→ **PROBLEM TO WORK ON**: Line count for "button": tally the lines of the records below that contain it, and give only that number.

→ **DATA EXCERPTS**:
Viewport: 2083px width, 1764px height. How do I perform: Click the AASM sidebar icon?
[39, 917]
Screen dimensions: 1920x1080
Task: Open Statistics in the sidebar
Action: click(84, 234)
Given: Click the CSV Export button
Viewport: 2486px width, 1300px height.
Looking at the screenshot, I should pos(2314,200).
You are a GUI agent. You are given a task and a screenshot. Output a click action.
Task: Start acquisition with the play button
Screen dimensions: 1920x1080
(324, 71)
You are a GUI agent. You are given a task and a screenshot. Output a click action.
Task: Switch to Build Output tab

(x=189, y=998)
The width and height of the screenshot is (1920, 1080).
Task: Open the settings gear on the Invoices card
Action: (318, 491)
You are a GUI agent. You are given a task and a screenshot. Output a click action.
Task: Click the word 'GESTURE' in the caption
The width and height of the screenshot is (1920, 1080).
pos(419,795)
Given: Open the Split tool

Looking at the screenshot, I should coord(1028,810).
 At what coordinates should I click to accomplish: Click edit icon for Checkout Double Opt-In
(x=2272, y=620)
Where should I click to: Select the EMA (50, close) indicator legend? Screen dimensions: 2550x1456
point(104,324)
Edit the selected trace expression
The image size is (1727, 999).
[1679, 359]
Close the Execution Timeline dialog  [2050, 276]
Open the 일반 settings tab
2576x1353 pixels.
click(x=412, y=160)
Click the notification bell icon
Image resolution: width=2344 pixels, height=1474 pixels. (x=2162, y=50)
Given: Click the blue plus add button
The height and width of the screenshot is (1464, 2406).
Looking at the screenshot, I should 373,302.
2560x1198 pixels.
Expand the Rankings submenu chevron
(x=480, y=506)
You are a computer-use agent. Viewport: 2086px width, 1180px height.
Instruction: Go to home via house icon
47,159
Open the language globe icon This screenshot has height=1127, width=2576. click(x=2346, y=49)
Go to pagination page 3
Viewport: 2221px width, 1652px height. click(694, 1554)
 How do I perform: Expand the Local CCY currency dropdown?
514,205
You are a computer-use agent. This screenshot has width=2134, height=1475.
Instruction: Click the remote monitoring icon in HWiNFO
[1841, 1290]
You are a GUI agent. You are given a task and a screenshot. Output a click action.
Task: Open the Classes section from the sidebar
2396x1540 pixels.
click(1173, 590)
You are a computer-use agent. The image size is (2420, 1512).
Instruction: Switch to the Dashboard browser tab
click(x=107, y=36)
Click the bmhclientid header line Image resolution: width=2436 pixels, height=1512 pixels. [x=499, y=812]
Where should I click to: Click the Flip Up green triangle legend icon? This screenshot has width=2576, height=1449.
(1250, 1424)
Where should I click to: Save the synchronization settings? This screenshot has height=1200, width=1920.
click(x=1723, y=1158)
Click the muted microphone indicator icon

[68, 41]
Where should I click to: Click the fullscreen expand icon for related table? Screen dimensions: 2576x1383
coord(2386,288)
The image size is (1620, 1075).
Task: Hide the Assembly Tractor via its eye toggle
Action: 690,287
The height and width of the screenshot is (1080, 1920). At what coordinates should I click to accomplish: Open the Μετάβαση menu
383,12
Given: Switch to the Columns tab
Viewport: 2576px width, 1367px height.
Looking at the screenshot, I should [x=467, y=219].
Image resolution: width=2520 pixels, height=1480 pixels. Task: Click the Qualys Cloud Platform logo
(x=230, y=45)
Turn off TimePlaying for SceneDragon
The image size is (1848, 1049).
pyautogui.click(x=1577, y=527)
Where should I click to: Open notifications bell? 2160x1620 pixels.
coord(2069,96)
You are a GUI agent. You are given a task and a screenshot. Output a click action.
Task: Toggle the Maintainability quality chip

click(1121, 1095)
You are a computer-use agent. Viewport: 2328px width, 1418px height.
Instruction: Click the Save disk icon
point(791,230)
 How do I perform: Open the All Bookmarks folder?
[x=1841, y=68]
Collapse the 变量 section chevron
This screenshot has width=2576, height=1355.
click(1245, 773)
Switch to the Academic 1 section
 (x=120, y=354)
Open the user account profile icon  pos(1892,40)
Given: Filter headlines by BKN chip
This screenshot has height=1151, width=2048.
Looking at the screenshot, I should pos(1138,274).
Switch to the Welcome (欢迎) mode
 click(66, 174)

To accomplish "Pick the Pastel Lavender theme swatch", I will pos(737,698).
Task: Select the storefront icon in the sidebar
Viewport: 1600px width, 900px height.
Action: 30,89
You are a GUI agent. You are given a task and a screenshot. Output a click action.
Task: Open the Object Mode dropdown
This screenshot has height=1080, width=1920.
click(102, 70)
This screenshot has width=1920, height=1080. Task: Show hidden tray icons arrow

→ **SOLUTION**: 3